_Records provided_

⁂

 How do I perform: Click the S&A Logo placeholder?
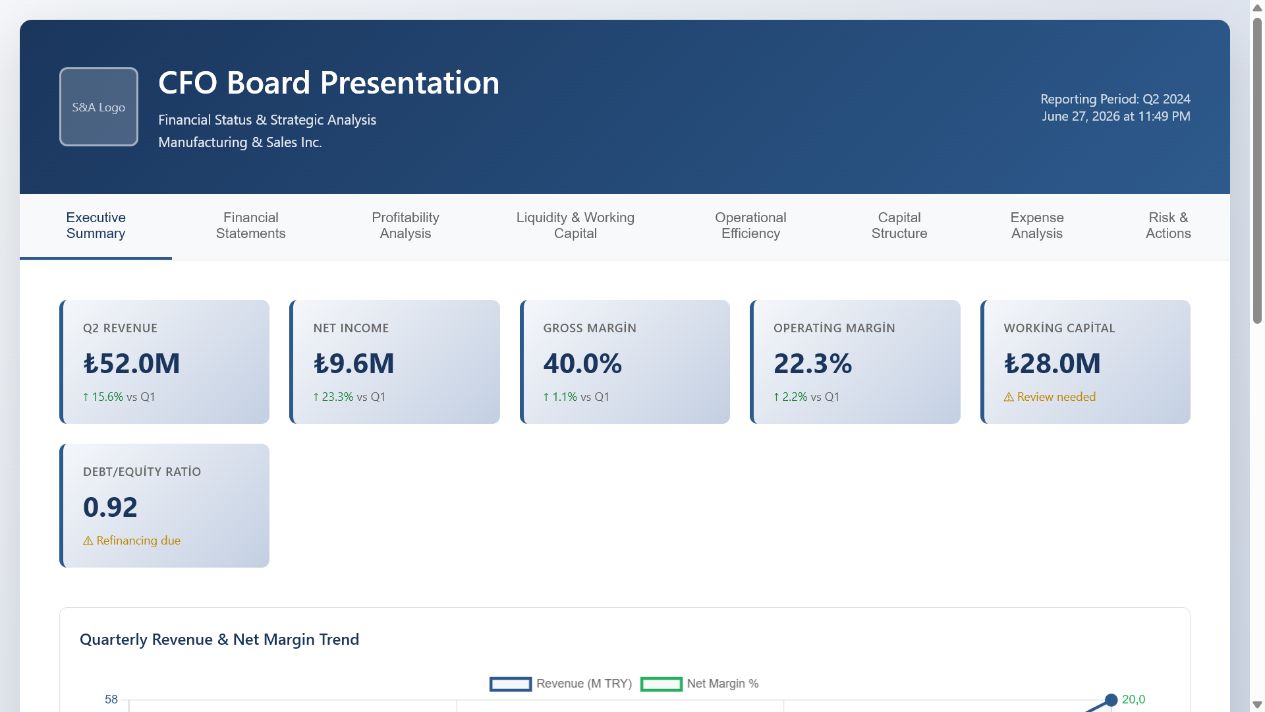(x=98, y=107)
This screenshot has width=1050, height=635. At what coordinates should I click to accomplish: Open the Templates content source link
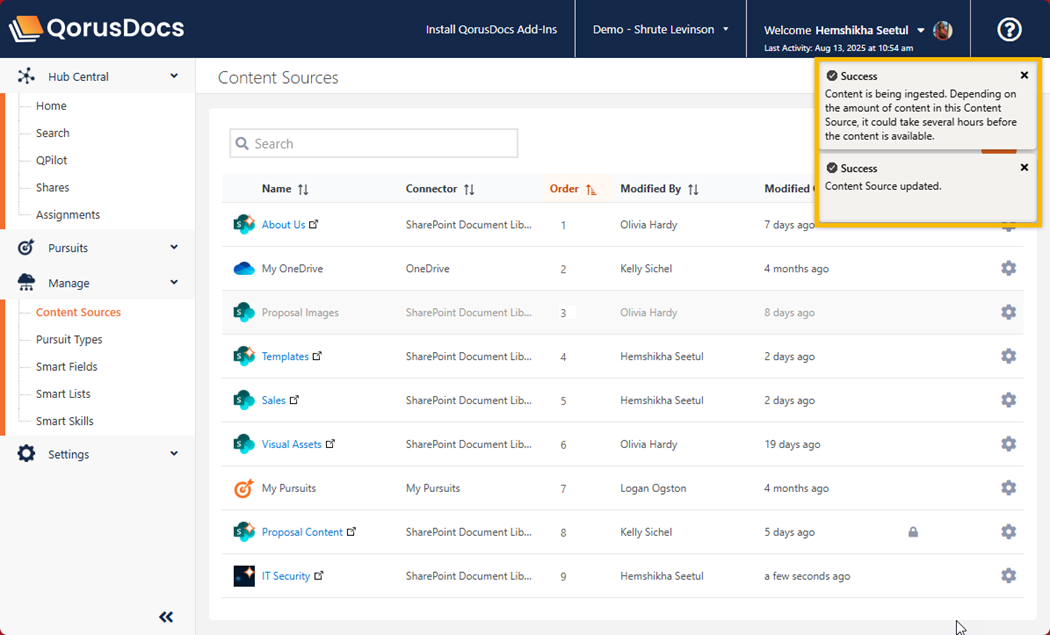285,357
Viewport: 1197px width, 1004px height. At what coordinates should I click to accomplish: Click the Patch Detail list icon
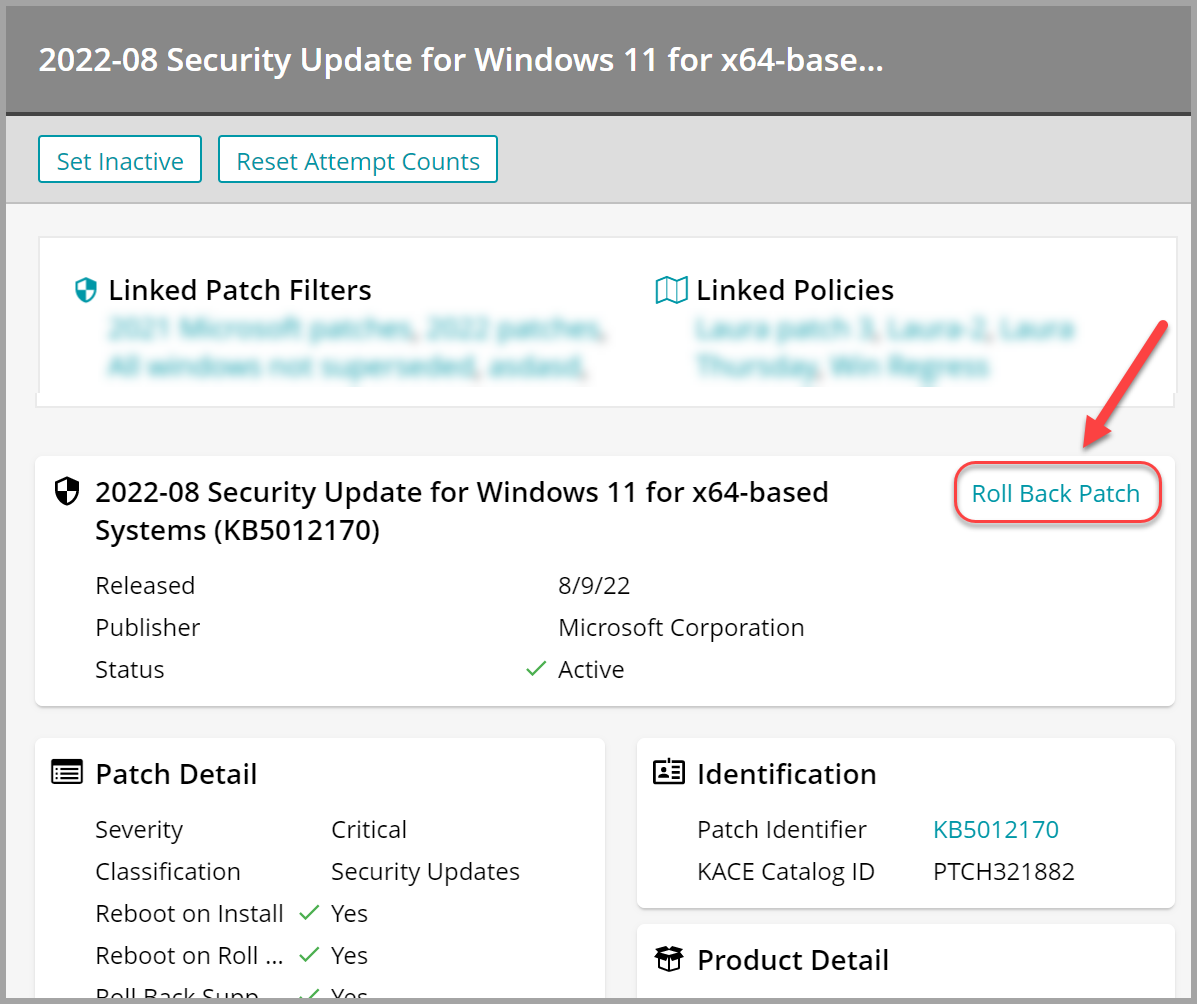66,774
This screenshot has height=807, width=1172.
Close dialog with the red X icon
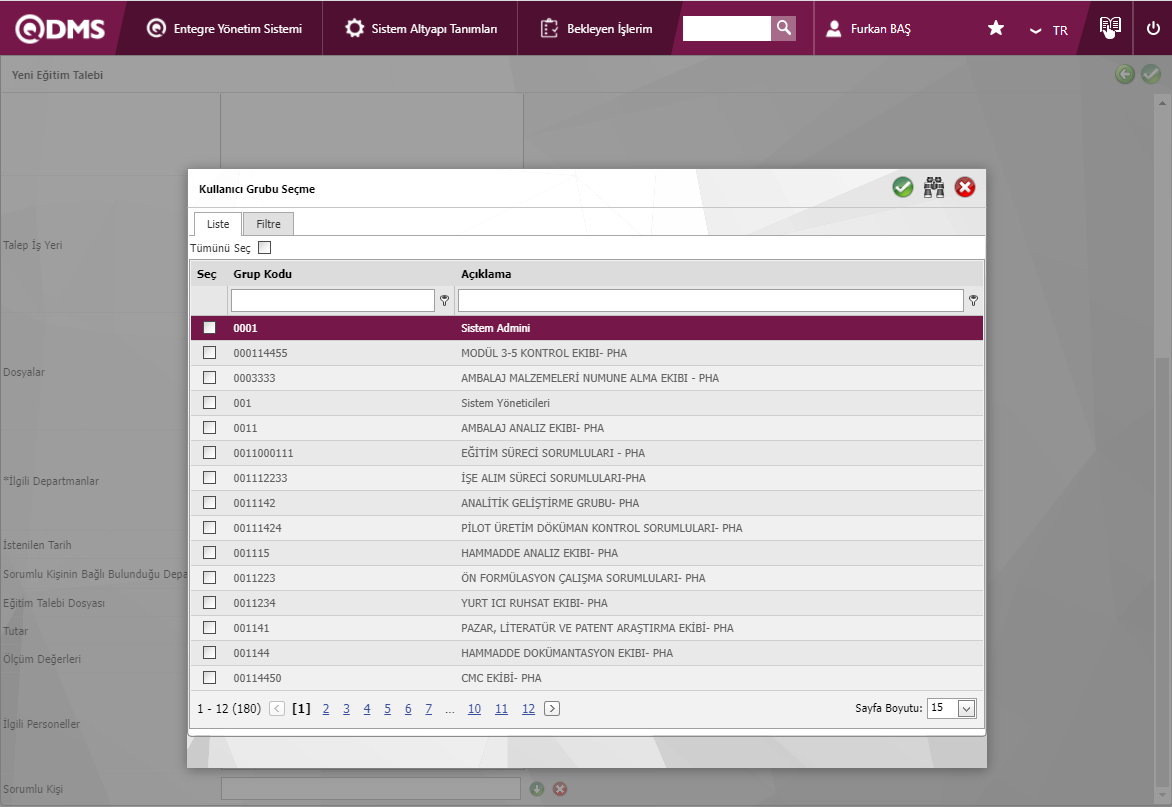tap(965, 187)
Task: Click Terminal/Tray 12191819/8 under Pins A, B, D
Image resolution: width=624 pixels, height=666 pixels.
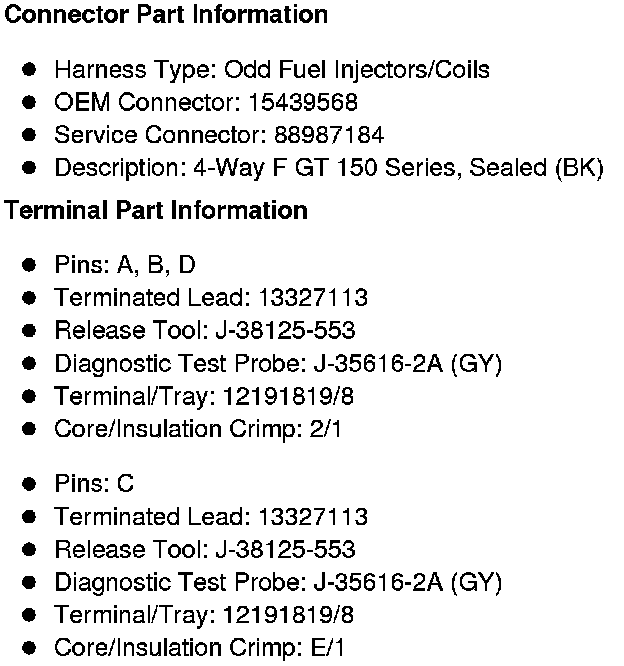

⁂

_What is needed_
If an entry contains an image, please omit that image and print everything else verbatim.

_Worked solution_
 How do I perform: Click the S&A Logo placeholder?
(x=98, y=107)
This screenshot has width=1050, height=635. At what coordinates should I click to accomplish: Open the Templates content source link
285,357
Viewport: 1197px width, 1004px height. At what coordinates should I click to accomplish: Click the Patch Detail list icon
66,774
This screenshot has height=807, width=1172.
Close dialog with the red X icon
tap(965, 187)
Task: Click Terminal/Tray 12191819/8 under Pins A, B, D
Image resolution: width=624 pixels, height=666 pixels.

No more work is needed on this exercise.